For B2B firms looking to bridge the gap between production and global procurement, FBC ASEAN serves as a premier strategic platform:
- Elite Manufacturing Ecosystem: Approximately 80% of exhibitors are manufacturing specialists, creating a high-density environment for industrial synergy.
- Direct Access to Global Giants: Major brands like Panasonic and Samsung regularly participate as lead buyers, actively seeking reliable local suppliers in Vietnam.
- Massive Network Reach: Exhibitors gain immediate visibility to a network of over 23,000 manufacturing businesses and dozens of qualified buyers.
- Targeted Supply Chain Integration: The event facilitates a practical transition from “Made in Vietnam” to a fully integrated role in regional and global supply chains through expert matching.

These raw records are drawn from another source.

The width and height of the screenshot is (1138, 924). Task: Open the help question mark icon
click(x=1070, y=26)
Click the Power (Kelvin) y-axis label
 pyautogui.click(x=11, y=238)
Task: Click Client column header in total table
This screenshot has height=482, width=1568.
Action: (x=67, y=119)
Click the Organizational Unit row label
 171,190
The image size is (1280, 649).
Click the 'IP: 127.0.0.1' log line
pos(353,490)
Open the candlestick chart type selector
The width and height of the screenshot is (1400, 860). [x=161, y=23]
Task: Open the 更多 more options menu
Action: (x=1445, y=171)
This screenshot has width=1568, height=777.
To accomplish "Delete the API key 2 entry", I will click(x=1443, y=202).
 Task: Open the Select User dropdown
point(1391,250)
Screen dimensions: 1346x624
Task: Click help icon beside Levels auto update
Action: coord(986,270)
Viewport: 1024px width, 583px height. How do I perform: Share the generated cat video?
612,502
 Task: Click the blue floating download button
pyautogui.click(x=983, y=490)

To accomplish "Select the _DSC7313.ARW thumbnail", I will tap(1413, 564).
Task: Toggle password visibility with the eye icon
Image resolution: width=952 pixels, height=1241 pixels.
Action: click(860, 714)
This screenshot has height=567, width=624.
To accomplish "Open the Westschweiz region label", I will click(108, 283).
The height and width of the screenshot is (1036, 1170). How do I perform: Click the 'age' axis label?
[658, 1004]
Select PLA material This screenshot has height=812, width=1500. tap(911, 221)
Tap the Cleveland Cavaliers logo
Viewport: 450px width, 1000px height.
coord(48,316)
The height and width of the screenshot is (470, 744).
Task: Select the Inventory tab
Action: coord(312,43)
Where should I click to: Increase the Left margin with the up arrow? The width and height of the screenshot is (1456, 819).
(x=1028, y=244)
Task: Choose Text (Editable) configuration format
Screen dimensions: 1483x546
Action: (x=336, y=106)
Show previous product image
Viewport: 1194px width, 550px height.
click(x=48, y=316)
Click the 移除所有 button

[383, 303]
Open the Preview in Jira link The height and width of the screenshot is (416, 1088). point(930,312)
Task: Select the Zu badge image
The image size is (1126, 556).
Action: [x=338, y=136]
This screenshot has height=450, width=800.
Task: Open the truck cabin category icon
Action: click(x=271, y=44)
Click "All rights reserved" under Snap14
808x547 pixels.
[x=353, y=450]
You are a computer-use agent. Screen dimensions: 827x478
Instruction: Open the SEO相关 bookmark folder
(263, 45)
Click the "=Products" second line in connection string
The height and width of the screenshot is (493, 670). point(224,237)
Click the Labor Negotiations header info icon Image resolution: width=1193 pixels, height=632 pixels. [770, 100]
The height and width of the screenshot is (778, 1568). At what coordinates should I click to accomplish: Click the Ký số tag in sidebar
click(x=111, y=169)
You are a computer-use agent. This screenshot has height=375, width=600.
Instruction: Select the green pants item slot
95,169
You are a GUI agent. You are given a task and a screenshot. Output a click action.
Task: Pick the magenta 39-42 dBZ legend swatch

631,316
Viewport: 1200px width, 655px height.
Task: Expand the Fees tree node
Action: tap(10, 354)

If you are a buyer looking for suppliers in Vietnam as part of a China plus one strategy, you can register to attend FBC ASEAN simply by clicking on the banner below.!

6-12 Month roadmap for Vietnamese companies to ride the China Plus One wave
A structured roadmap helps manufacturers turn intent into results within a realistic 6–12 month window.
- Step 1 – Internal audit of capabilities: Assess processes, capacity, quality systems, and ESG practices against the expectations of multinational buyers implementing China Plus One.
- Step 2 – Prioritize upgrades and prepare bilingual profiles: Close the most critical gaps (such as quality documentation or traceability) and build clear English–Vietnamese company profiles, datasheets, and case studies.
- Step 3 – Design a targeted buyer outreach strategy: Combine participation in exhibitions like FBC ASEAN with focused outreach via LinkedIn and industry platforms to reach purchasing and supply chain leaders in target markets.
- Step 4 – Track KPIs and continually improve based on buyer feedback: Monitor inquiry volume, sample approvals, trial orders, and conversion rates, then refine processes and messaging accordingly.

China Plus One is no longer a temporary buzzword but a long-term restructuring of global manufacturing footprints, with ASEAN and Vietnam at the center of many diversification plans. For B2B manufacturers, success in this new landscape requires verifiable capabilities, strategic positioning, and active participation in high-quality platforms like FBC ASEAN that connect them with serious global buyers.